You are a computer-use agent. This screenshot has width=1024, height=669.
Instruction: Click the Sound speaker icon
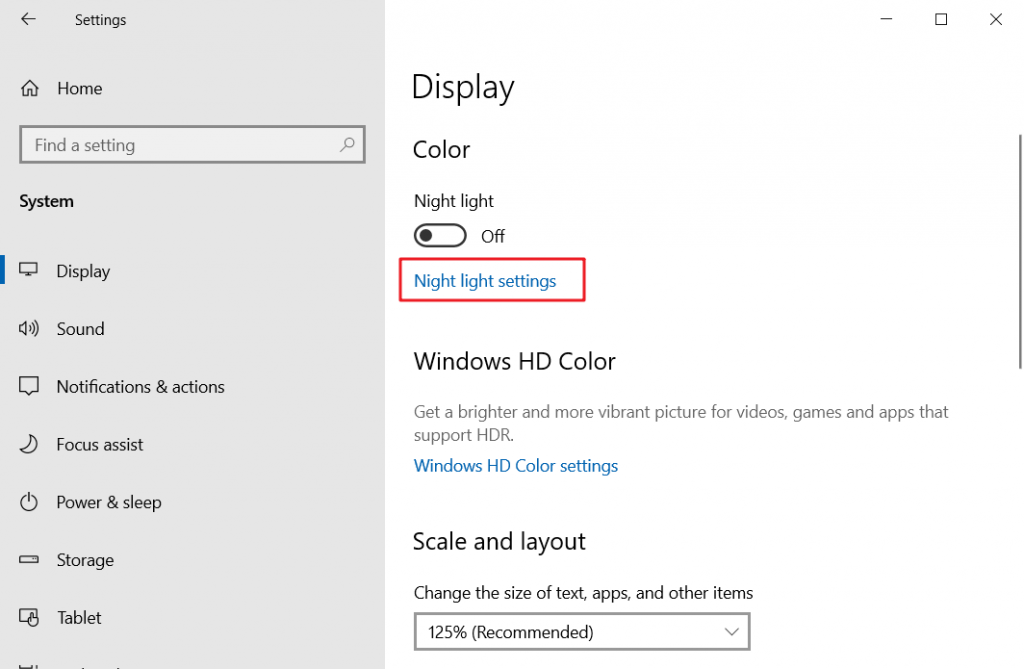31,328
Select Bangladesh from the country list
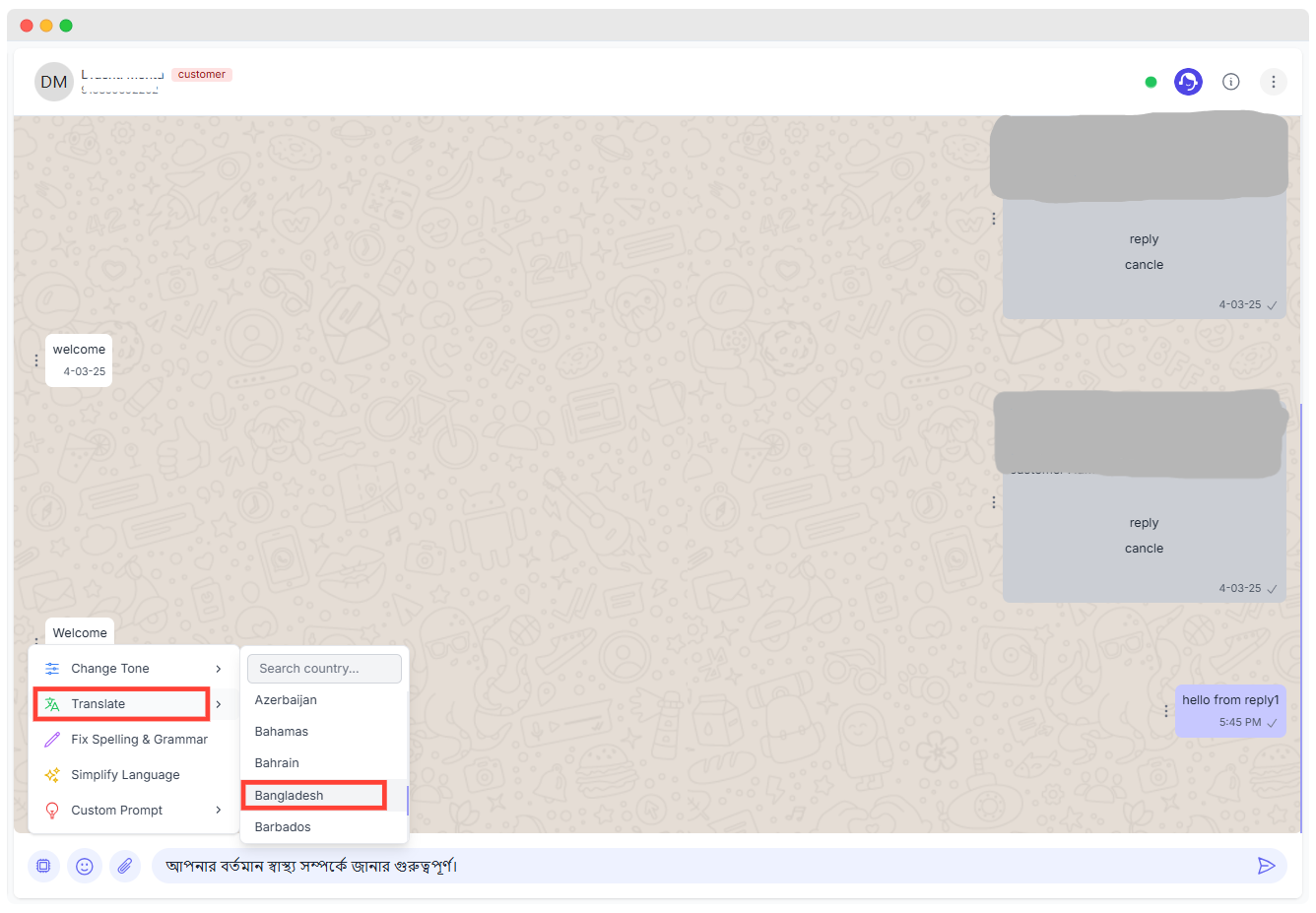The image size is (1316, 913). 289,795
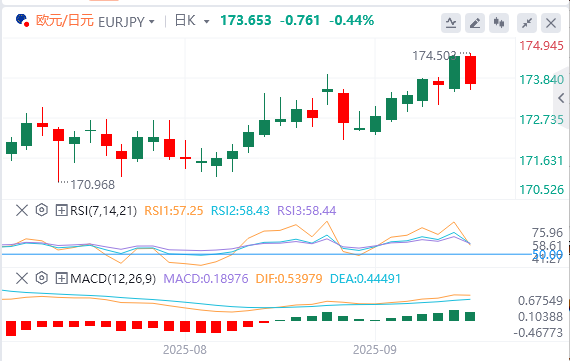The width and height of the screenshot is (570, 361).
Task: Expand the MACD panel plus box
Action: [x=61, y=278]
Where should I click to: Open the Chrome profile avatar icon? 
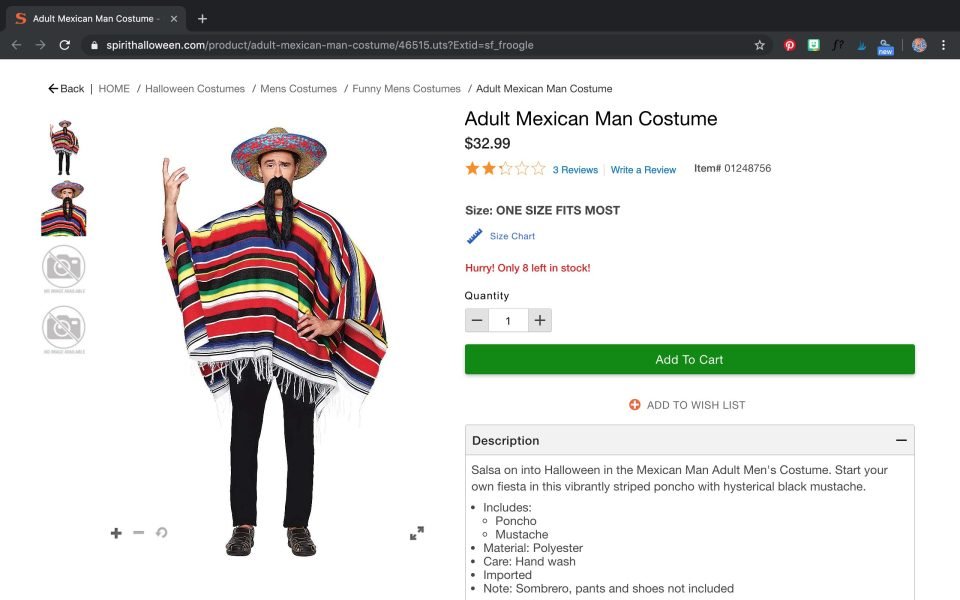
○ ○ ○ ○ ○
The response consists of the data above printed line for line, with no pictures.

You are a computer-use agent. This screenshot has width=1024, height=669.
Instruction: Click the Sound speaker icon
31,328
Select Bangladesh from the country list
The image size is (1316, 913). 289,795
The width and height of the screenshot is (570, 361).
Task: Expand the MACD panel plus box
Action: [x=61, y=278]
Where should I click to: Open the Chrome profile avatar icon? 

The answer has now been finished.